EXERCISE TASK
Rewrite the rows, starting with the first line and going on through the line with "下一页 (382, 2519)", with "help page" replaced by "support page" and nothing else changed.

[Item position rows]
begin
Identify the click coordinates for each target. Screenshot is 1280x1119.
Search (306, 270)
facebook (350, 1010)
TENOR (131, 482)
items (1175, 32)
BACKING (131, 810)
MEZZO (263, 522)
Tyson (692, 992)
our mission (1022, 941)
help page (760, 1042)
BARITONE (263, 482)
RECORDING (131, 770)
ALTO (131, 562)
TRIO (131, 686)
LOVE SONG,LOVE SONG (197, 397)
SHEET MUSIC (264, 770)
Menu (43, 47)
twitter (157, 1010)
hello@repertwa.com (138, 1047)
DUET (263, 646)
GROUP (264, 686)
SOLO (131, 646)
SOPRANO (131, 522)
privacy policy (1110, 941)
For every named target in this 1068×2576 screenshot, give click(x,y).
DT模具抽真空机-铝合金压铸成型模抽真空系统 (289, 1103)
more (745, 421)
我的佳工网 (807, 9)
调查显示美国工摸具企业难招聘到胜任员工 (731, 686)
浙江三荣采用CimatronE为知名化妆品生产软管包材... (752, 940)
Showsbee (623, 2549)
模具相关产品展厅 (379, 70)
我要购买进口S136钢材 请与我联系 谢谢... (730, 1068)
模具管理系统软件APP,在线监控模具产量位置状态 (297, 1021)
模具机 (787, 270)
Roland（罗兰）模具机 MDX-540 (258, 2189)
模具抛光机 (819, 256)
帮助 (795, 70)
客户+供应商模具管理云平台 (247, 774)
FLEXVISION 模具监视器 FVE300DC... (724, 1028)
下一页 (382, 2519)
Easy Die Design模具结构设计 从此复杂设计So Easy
end
ANSWER
Identify the click coordinates for each target. Screenshot is 1280x1119.
Search (306, 270)
facebook (350, 1010)
TENOR (131, 482)
items (1175, 32)
BACKING (131, 810)
MEZZO (263, 522)
Tyson (692, 992)
our mission (1022, 941)
support page (760, 1042)
BARITONE (263, 482)
RECORDING (131, 770)
ALTO (131, 562)
TRIO (131, 686)
LOVE SONG,LOVE SONG (197, 397)
SHEET MUSIC (264, 770)
Menu (43, 47)
twitter (157, 1010)
hello@repertwa.com (138, 1047)
DUET (263, 646)
GROUP (264, 686)
SOLO (131, 646)
SOPRANO (131, 522)
privacy policy (1110, 941)
For every named target in this 1068×2576 screenshot, give click(x,y).
DT模具抽真空机-铝合金压铸成型模抽真空系统 (289, 1103)
more (745, 421)
我的佳工网 (807, 9)
调查显示美国工摸具企业难招聘到胜任员工 (731, 686)
浙江三荣采用CimatronE为知名化妆品生产软管包材... (752, 940)
Showsbee (623, 2549)
模具相关产品展厅 (379, 70)
我要购买进口S136钢材 请与我联系 谢谢... (730, 1068)
模具管理系统软件APP,在线监控模具产量位置状态 (297, 1021)
模具机 (787, 270)
Roland（罗兰）模具机 MDX-540 (258, 2189)
模具抛光机 (819, 256)
帮助 (795, 70)
客户+供应商模具管理云平台 (247, 774)
FLEXVISION 模具监视器 FVE300DC... (724, 1028)
下一页 (382, 2519)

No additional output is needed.